PROBLEM TO WORK ON
Write out the opening lines of the data word for word, up to and including the line with "Click the grey speaker product image", and leave every picture and every later line out.

Records from a collection:
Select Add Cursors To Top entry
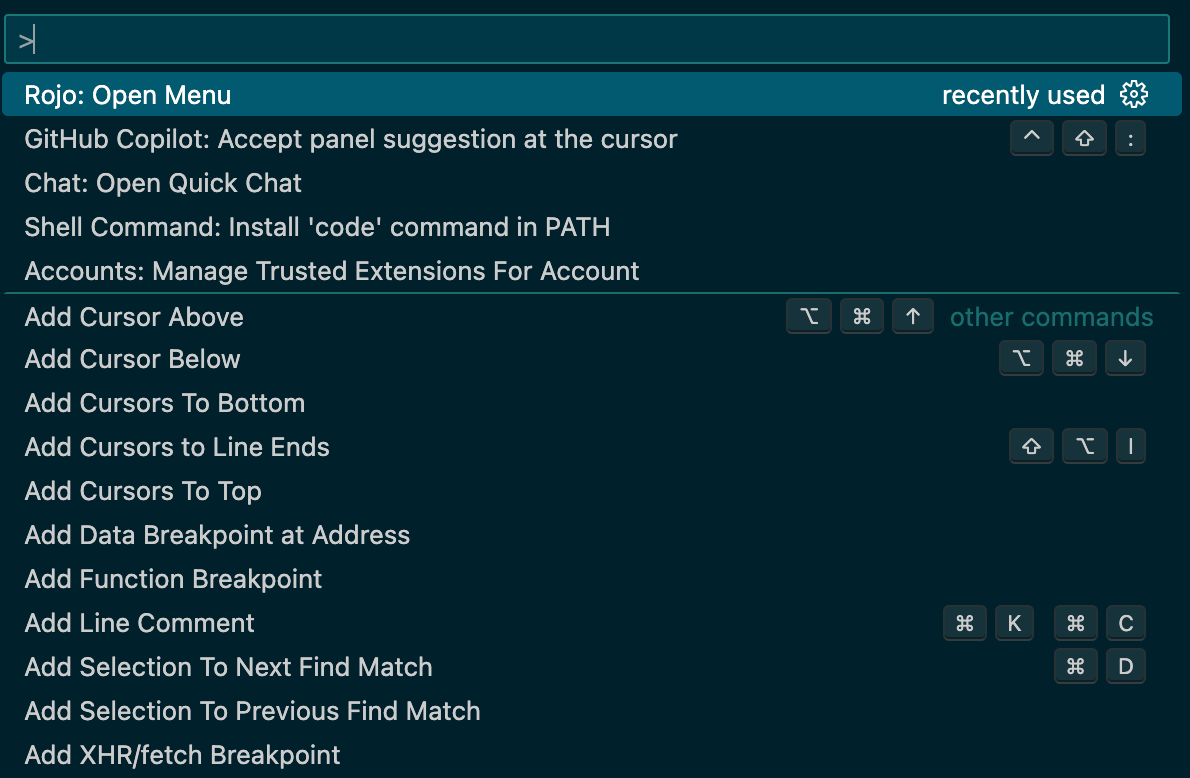The height and width of the screenshot is (778, 1190). pyautogui.click(x=143, y=491)
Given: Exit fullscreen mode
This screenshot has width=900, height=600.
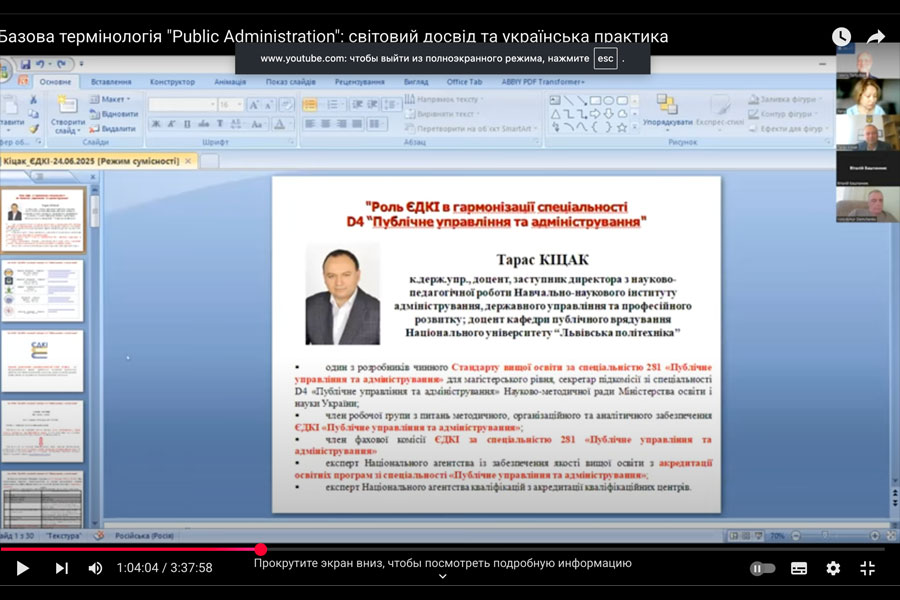Looking at the screenshot, I should [x=867, y=568].
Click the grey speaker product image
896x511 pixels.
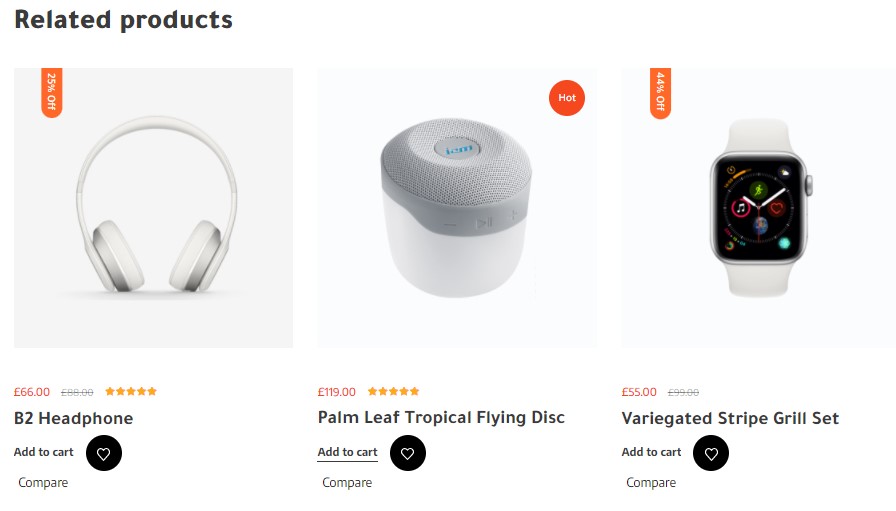[457, 210]
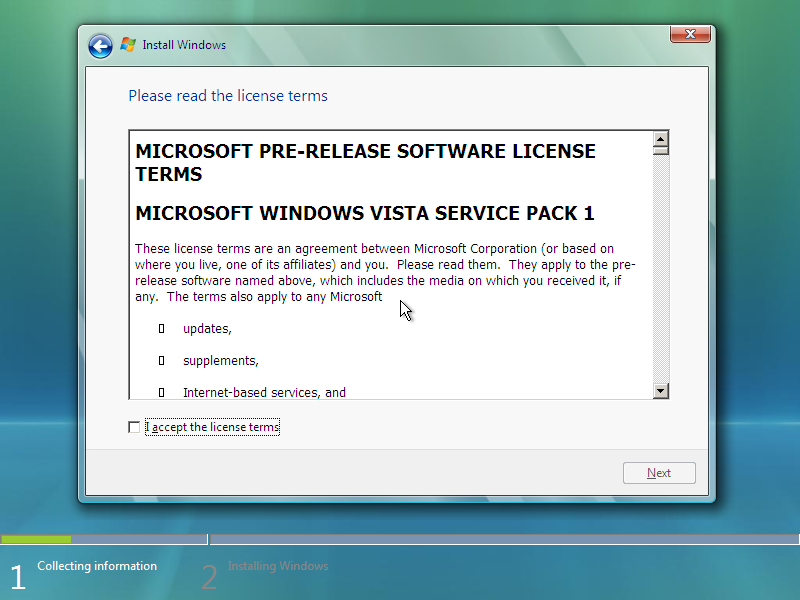
Task: Click the step 1 numeral at bottom left
Action: click(x=16, y=577)
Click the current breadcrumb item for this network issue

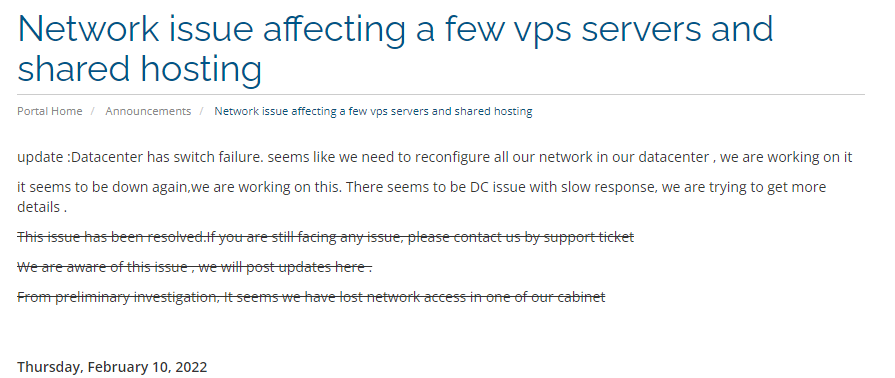coord(373,111)
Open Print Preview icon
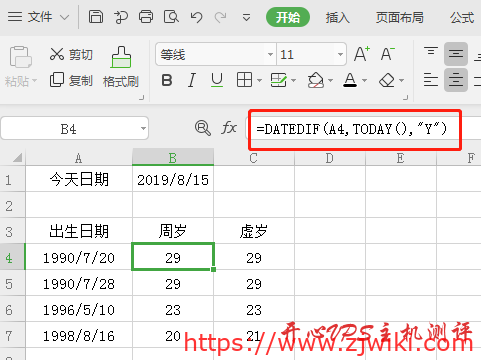Viewport: 481px width, 360px height. tap(171, 16)
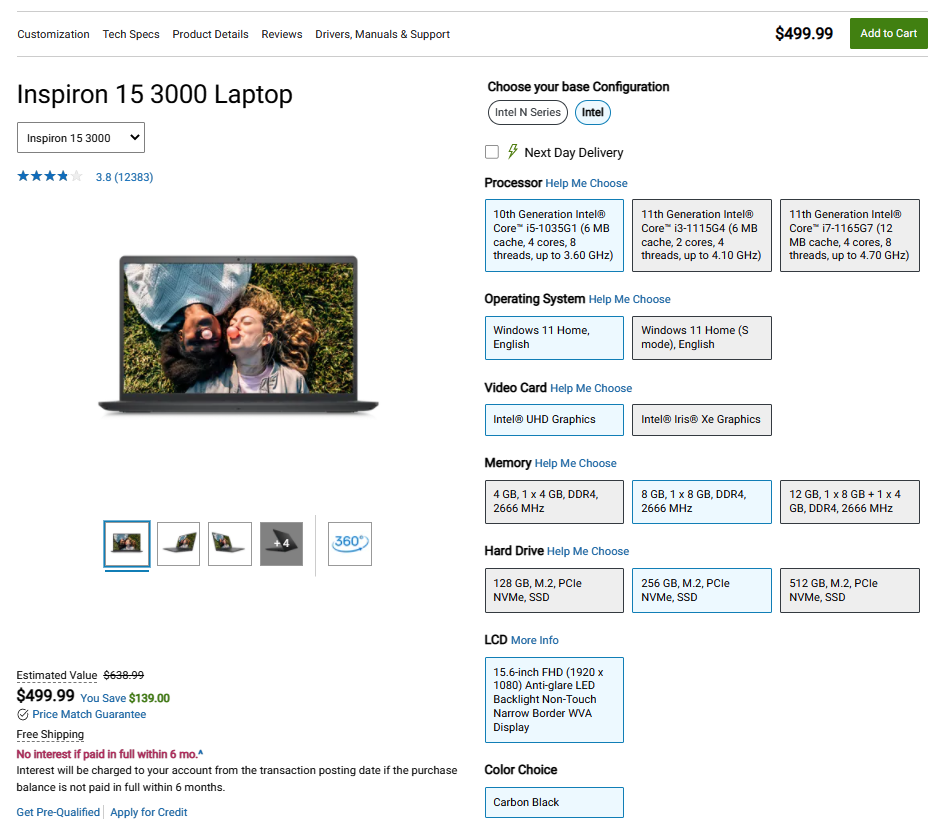Select 12 GB DDR4 memory option

(849, 501)
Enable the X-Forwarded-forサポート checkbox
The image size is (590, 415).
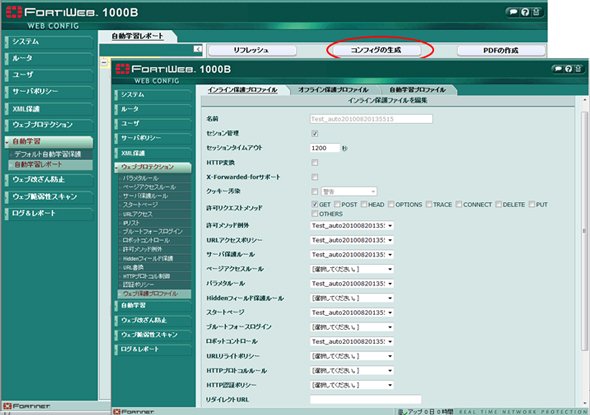tap(315, 177)
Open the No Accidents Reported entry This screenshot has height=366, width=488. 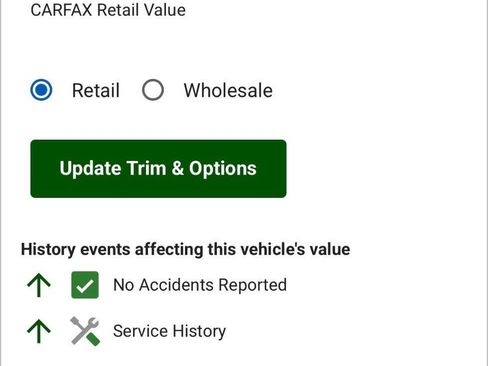pos(200,285)
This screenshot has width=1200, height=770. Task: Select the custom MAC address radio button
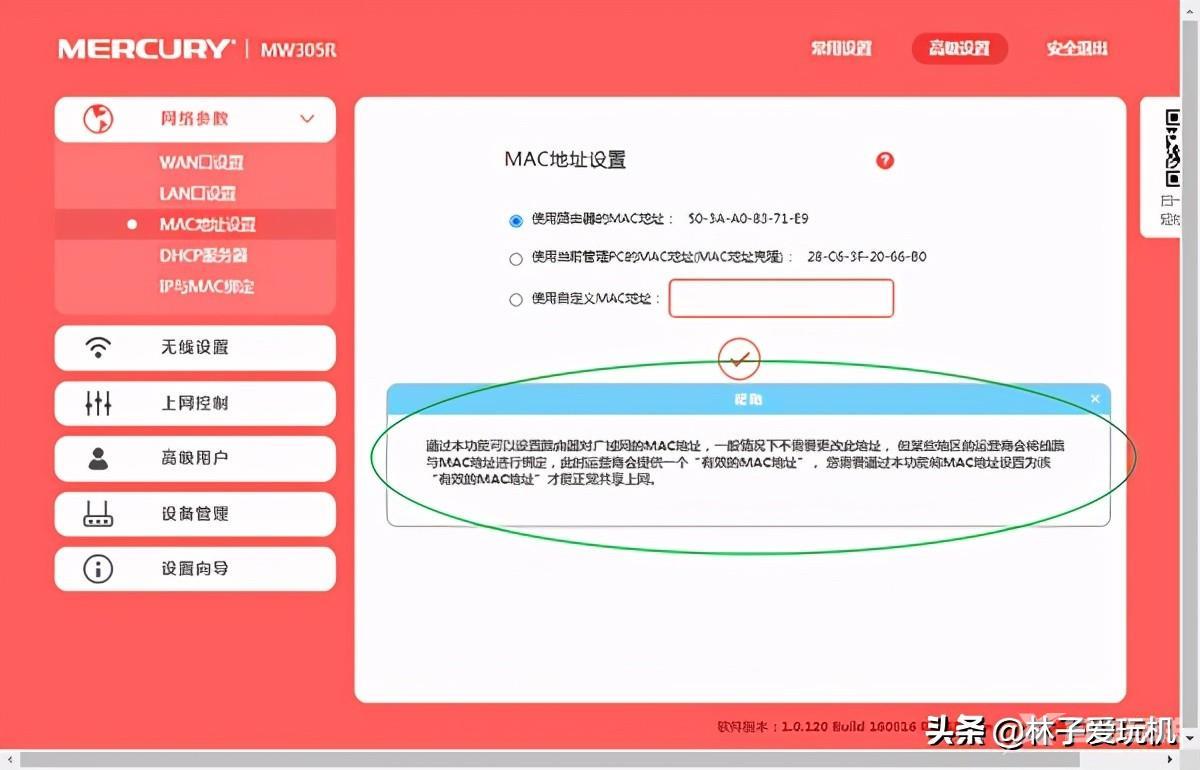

EXERCISE RESULT
Select Add Cursors To Top entry
The height and width of the screenshot is (778, 1190). pyautogui.click(x=143, y=491)
Given: Exit fullscreen mode
This screenshot has width=900, height=600.
Looking at the screenshot, I should [x=867, y=568].
Click the grey speaker product image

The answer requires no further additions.